Econ 381
Urban Economics
Summer I 2004

Study Guide for Exam #2
Exam #2: Tuesday, June 29

Key terms and ideas to know:

·        Calculation of the U.S. poverty level

·        Community Development Corporations (or Community-Based Organizations)

·        Black Capitalism

·        Progressives, social reformers, tenement reform movement

·        City Beautiful and American Parks Movement

·        equivalent elimination

·        Housing Act of 1954

·        CDBG (Community Development Block Grant)

·        1996 Welfare Reform Act, HOPE IV Housing, and Empowerment Zones

·        Urban economic base theory and the location quotient

 

·        Be familiar with the critiques of the monocentric city.  In what ways is the theory of the monocentric city unable to account for economic growth?

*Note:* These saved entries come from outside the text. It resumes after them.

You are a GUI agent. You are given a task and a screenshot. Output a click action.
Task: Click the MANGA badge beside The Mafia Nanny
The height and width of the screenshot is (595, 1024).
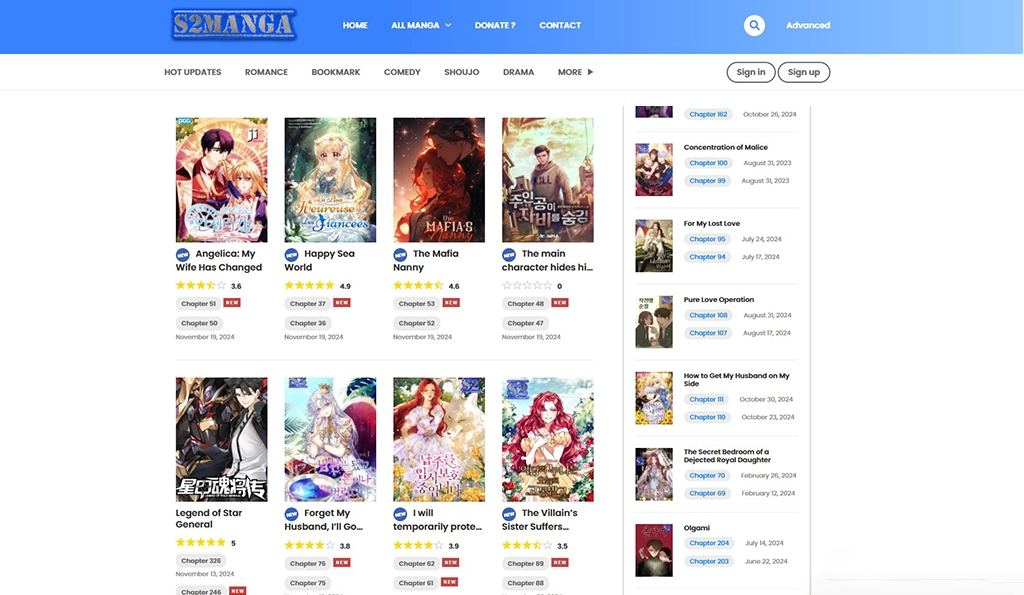(400, 253)
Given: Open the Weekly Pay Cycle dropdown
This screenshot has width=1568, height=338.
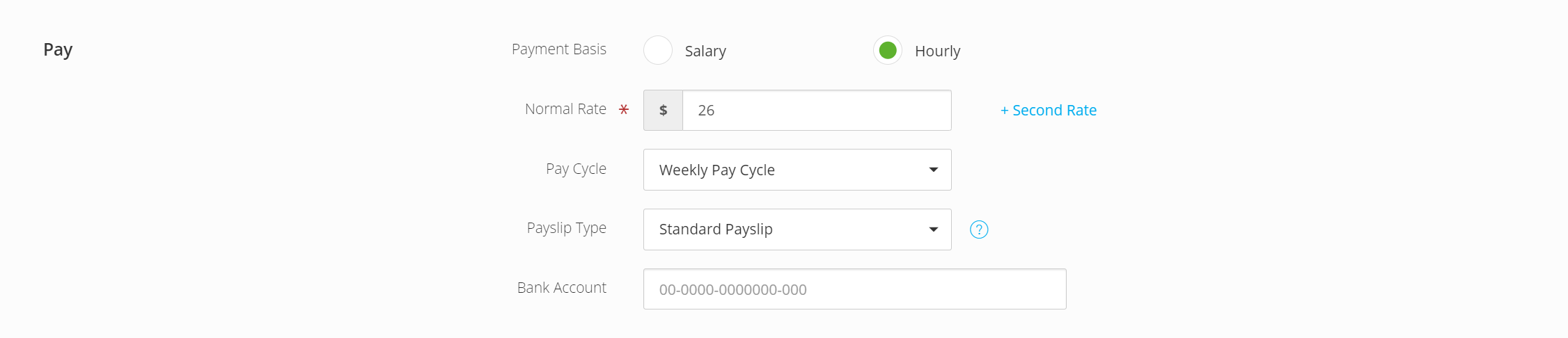Looking at the screenshot, I should 797,170.
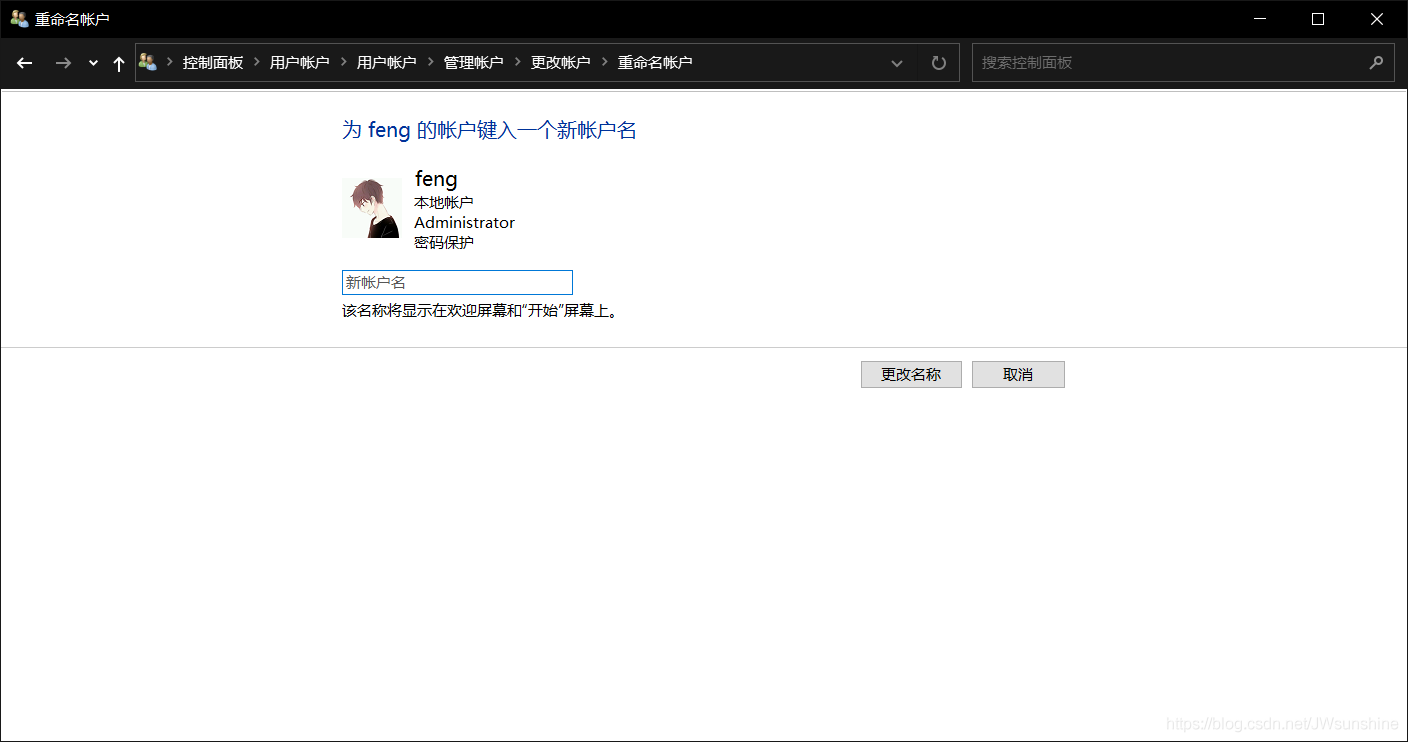This screenshot has width=1408, height=742.
Task: Select the 控制面板 breadcrumb
Action: coord(213,62)
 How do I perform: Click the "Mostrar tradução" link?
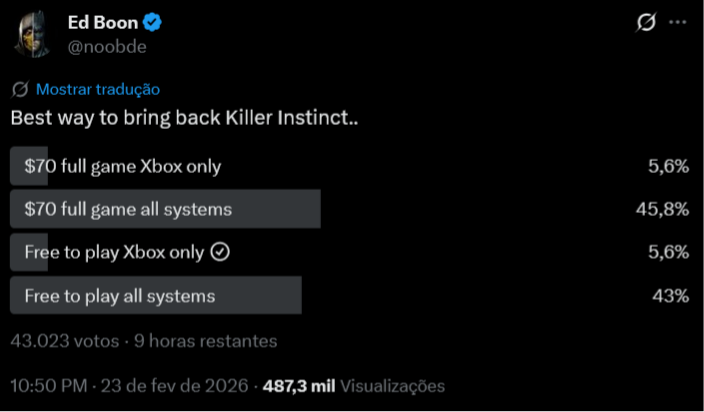97,89
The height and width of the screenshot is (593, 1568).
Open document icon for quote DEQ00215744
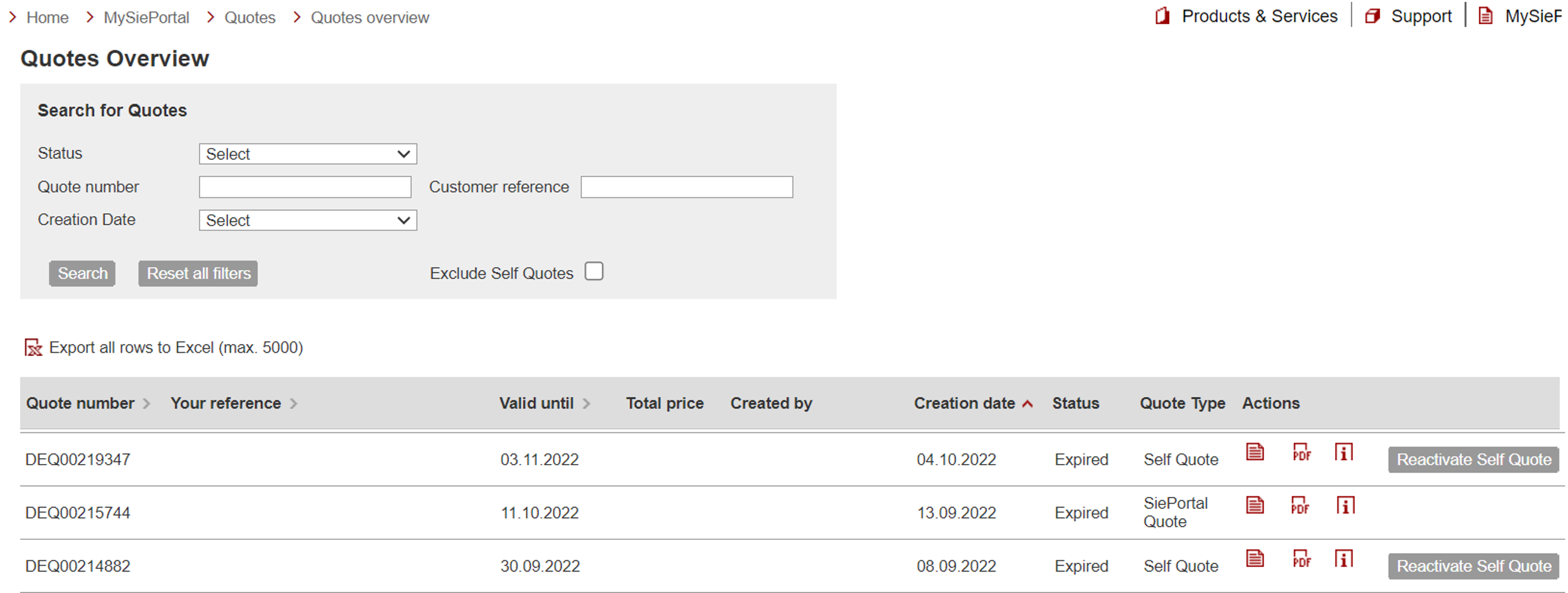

·        Be ale to analyze the market for housing and, specifically, the determinants of the supply and demand for housing.  Explain how the demand for housing is a demand for the quantity and quality of housing, tax policy, inflation and the role of neighborhood effects in determining housing values.

·        Evidence of racial segregation in housing has been described using the dissimilarity index.  Be able to explain the index and what it means.  Be sure you understand how neoclassical economists explain racial discrimination as the outcome of rational choice on the one hand and imperfect information on the other.

·        Be able to describe the evolution, over the course of the 20th century, of federal urban policy toward cities.

·        There are three approaches that economists and social scientists can use to understand the role of the state in the urban economy.  Be familiar with each one on analytic grounds.

·        Be able to explain Michael Porter’s recommendations for revitalizing the inner-city.  In particular be able to identify the strategic economic advantages that Porter believes inner-cities possess. 

·        Be familiar with the basis of Porter’s thesis in: (a) comparative advantage; (b) localization and urbanization economies; (c) export-oriented growth theory; and (d) supply-side economics.

·        If asked to criticize Porter be able to utilize the arguments of Harrison and Glasmeier as well as the criticism presented in class.

·        What constitutes a “cool city.”  What is the basis for the “cool cities” program for urban economic development?